Il "Siderno Group": l'asse criminale tra Calabria e Nord America
Le indagini, condotte dal 2019 al 2025 in stretta sinergia con il Federal Bureau of Investigation (FBI), hanno fatto luce sul cosiddetto "Siderno Group of Organized Crime". Questa struttura, radicata in Canada e negli USA sin dagli anni '70, opera con un'ampia autonomia gestionale ma mantiene una stretta dipendenza organizzativa dalla "mamma" calabrese e dall'organo di vertice denominato "Provincia".
I provvedimenti restrittivi, inizialmente emessi come fermi di indiziato di delitto, sono stati trasformati in ordinanze di custodia cautelare in carcere dal GIP del Tribunale di Locri per tutti gli indagati.
La struttura della cosca Commisso e la 'ndrina di Contrada Mirto
L'inchiesta ha cristallizzato l'egemonia del ramo "Scelti" dei Commisso.
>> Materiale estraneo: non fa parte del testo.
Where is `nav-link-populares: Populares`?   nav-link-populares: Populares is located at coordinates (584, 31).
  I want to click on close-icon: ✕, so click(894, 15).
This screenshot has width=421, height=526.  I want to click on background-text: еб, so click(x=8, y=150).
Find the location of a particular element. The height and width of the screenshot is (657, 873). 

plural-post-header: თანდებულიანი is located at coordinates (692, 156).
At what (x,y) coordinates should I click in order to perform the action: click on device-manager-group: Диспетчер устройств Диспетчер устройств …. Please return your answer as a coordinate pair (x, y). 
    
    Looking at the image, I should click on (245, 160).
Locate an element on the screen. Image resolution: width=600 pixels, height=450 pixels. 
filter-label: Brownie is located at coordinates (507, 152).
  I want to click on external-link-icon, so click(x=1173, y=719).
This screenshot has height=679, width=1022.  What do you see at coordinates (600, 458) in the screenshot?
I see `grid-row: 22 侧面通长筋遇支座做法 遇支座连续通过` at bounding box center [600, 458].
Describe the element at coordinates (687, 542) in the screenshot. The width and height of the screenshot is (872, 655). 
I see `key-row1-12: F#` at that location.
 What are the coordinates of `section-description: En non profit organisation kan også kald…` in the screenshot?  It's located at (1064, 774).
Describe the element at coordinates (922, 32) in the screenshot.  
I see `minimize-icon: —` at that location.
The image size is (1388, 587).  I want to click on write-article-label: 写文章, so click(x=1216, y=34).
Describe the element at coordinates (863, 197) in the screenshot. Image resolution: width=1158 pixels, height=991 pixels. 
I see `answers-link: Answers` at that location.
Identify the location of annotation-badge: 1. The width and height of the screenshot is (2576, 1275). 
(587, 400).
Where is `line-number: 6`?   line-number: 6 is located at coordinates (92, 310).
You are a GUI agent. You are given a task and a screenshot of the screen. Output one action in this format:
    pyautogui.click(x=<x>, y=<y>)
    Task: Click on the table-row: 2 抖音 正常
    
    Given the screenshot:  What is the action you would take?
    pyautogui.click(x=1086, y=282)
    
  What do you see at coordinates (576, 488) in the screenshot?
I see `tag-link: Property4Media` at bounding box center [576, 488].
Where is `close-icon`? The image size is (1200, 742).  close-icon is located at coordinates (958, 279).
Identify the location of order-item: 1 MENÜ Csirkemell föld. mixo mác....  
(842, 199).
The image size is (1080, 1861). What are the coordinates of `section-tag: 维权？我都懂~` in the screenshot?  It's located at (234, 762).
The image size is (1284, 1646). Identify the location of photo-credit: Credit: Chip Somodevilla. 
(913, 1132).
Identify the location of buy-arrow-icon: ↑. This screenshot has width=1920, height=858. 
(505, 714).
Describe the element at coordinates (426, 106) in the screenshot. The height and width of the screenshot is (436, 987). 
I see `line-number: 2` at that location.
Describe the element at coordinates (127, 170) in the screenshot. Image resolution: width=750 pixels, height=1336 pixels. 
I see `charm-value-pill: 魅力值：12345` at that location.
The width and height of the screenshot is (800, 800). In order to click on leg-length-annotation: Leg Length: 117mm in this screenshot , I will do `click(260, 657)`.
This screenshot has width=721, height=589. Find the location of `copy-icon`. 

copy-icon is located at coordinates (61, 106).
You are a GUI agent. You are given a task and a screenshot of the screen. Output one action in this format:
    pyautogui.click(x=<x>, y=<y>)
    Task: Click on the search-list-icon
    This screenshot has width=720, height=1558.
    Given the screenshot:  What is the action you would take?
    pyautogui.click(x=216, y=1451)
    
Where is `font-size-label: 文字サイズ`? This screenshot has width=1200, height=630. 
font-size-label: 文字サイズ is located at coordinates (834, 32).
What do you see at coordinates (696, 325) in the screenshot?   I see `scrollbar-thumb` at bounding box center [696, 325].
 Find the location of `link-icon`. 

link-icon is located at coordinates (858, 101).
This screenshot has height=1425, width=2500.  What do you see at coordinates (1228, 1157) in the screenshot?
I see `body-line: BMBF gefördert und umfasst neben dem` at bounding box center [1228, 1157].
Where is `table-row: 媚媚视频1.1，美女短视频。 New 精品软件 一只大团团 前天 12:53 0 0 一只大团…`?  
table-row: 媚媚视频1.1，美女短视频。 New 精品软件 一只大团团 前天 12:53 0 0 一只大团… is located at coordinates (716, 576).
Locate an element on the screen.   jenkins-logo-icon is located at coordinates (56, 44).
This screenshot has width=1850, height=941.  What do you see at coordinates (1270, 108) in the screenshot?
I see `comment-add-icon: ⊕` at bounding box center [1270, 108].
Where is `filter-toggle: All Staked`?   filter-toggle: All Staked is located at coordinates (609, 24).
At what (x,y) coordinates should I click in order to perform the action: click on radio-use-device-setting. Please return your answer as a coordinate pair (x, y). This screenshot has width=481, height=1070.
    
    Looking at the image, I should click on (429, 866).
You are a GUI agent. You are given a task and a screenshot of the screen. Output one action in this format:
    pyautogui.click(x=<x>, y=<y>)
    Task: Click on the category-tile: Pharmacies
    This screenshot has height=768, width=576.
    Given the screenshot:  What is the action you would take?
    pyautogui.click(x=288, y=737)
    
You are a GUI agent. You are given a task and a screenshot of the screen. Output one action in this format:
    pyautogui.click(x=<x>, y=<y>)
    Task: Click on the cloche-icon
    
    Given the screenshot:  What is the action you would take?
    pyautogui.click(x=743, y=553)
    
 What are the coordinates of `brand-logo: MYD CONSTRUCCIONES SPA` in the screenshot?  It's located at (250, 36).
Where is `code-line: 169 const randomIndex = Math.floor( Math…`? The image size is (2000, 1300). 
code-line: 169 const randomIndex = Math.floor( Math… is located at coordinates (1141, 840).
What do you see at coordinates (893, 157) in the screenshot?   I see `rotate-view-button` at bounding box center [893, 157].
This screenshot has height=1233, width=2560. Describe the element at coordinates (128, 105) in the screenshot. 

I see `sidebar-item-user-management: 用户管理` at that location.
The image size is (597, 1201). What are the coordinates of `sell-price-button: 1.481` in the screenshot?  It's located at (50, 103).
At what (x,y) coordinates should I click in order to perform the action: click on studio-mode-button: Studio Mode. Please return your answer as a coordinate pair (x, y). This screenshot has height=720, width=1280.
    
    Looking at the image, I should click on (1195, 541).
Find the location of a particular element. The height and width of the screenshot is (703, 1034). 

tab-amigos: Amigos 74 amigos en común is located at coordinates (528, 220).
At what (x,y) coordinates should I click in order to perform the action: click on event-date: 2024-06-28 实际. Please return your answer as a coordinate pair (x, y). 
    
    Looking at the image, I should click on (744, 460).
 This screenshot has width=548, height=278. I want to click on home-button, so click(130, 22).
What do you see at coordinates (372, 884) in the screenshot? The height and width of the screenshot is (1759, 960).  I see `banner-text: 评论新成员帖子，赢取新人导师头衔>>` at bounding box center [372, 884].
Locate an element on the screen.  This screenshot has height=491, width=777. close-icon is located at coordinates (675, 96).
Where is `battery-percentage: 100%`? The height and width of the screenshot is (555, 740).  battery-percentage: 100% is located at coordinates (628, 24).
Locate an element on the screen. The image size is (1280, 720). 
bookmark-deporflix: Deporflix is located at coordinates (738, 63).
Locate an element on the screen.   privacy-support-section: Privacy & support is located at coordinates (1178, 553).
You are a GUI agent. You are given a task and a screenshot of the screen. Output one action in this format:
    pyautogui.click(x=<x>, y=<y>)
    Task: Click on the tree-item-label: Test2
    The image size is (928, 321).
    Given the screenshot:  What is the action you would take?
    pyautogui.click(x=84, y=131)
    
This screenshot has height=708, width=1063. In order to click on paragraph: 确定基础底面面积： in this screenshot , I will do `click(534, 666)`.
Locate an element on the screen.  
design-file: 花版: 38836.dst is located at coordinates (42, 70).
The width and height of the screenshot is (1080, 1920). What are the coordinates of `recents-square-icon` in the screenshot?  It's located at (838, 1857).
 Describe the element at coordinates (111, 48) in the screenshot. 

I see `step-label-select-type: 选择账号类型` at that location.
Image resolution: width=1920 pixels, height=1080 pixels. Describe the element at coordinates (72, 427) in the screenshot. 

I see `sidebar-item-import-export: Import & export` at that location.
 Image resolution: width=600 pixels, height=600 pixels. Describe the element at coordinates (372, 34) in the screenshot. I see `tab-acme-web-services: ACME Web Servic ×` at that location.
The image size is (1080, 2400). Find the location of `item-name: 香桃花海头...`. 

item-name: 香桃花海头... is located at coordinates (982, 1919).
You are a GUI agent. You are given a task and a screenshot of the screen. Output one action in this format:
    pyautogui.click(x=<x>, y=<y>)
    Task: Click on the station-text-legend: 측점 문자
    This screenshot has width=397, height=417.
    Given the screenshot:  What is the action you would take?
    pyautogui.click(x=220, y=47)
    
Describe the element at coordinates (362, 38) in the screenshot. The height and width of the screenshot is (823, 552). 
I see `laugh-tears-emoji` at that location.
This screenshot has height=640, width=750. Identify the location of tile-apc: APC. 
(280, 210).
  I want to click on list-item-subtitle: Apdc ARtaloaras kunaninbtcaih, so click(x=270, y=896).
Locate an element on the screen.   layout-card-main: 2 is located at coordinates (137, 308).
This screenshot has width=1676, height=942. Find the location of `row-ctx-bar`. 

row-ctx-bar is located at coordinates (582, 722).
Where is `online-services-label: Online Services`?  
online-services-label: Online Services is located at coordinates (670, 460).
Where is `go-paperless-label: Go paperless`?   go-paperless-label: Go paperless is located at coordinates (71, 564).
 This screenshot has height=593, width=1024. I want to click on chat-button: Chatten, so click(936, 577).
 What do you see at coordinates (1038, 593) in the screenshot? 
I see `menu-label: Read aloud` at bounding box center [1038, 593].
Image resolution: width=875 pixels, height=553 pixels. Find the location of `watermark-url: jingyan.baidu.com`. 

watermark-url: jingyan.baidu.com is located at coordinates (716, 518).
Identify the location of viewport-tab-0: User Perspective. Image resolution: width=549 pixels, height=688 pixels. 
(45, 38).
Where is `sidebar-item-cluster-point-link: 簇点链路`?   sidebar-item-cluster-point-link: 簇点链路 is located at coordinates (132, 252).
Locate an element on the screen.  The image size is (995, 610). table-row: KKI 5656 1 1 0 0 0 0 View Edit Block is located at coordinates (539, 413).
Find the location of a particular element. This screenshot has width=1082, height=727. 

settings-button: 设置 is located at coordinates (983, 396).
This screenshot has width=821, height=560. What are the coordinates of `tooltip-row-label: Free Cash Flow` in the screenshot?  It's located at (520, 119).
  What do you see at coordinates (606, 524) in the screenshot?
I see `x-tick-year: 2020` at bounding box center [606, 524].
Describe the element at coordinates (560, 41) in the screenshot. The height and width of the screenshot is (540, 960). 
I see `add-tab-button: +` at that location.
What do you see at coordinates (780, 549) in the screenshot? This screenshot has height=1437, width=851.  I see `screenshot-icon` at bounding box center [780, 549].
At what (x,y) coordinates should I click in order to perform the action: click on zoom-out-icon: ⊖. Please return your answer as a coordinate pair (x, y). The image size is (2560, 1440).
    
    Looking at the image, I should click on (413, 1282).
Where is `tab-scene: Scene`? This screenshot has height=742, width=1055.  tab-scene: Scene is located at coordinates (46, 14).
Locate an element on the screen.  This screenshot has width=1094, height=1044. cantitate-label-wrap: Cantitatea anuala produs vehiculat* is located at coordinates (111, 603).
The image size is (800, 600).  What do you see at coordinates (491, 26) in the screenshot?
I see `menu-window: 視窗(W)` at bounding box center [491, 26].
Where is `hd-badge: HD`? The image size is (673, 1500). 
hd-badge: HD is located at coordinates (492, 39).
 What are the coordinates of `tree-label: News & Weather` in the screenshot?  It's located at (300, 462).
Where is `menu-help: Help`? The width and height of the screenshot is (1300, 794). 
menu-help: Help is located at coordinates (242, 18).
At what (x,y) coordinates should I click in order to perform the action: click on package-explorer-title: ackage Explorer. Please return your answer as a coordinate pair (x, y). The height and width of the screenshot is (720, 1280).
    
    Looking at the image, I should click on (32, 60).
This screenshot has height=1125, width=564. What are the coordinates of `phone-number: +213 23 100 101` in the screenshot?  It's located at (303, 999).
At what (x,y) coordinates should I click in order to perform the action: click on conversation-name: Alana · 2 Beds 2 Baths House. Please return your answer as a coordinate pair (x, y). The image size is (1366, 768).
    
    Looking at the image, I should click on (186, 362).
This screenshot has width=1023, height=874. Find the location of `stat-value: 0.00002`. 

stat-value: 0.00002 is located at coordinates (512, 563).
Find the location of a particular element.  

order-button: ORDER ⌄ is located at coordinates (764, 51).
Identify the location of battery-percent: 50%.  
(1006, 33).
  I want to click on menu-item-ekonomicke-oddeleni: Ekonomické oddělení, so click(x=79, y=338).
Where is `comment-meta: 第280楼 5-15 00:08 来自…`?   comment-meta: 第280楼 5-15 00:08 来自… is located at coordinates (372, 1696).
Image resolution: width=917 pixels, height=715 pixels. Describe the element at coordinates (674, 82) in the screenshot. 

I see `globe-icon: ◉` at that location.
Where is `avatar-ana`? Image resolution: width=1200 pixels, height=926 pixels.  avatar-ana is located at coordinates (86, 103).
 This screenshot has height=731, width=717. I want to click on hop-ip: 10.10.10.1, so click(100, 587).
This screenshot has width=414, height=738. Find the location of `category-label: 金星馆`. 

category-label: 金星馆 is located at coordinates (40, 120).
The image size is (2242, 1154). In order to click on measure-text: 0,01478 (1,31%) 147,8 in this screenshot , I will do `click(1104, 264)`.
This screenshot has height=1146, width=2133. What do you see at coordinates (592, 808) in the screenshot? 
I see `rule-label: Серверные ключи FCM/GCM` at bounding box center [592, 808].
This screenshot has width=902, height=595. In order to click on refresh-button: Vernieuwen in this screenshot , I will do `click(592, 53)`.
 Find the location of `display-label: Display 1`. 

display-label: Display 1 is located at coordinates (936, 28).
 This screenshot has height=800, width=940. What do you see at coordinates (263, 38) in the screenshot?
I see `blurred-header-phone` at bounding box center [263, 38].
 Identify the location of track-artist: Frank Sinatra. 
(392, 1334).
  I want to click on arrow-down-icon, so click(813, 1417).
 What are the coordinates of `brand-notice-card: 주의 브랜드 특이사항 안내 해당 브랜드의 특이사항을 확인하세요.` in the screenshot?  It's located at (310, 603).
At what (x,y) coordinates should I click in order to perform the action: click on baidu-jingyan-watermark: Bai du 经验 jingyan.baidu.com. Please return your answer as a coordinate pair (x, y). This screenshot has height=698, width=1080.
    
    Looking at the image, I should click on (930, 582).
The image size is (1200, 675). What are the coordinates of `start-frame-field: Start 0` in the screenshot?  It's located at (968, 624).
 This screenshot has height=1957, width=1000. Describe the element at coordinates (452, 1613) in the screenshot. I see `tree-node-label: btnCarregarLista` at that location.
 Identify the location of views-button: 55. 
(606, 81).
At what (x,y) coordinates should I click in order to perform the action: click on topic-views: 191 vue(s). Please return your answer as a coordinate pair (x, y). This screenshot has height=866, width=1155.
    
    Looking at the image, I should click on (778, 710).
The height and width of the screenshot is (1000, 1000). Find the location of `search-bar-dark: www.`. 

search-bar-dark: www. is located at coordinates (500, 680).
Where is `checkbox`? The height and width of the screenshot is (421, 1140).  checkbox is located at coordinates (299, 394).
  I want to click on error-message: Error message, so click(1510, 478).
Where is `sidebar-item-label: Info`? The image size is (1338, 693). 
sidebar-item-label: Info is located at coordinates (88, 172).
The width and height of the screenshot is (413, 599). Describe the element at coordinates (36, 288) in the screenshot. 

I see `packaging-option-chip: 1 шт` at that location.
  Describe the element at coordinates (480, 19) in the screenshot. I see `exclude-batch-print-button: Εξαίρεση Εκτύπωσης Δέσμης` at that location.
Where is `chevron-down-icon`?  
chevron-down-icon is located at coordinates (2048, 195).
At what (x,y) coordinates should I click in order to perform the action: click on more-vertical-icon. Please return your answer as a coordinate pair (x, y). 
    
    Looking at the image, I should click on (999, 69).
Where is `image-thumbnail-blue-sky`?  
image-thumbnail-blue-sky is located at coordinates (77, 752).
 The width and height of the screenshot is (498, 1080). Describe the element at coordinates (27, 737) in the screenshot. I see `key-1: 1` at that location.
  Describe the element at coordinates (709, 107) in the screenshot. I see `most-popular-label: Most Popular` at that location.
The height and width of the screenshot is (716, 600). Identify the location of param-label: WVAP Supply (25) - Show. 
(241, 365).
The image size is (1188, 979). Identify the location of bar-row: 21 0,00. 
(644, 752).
Al vertice dell'organizzazione figurerebbe Antonio Commisso (classe '80), che avrebbe assunto il comando data la latitanza in Canada del padre Francesco e la detenzione dello zio Giuseppe.
Oltre ai vertici, gli inquirenti hanno documentato l'operatività della Ndrina di Contrada Mirto, una sotto-articolazione locale che garantiva il controllo capillare del territorio attraverso attività estorsive e il condizionamento dell'economia legale, come dimostrato dal sequestro delle quote di un'impresa edile riconducibile a uno degli indagati.
Il ruolo dell'FBI e il ponte con Albany (New York)
Di straordinario rilievo internazionale è la figura di Frank Albanese, residente negli Stati Uniti e ritenuto dirigente della proiezione della cosca ad Albany, New York. Secondo l'accusa, Albanese fungeva da "ponte" informativo e logistico tra:
Il Locale di Siderno (Calabria).
La cellula di Albany (USA).
Le ramificazioni in Canada.
Il suo compito era garantire il sostegno ai latitanti e curare le relazioni con altre organizzazioni criminali operanti oltreoceano, esportando il modello organizzativo della 'ndrangheta in contesti non tradizionali.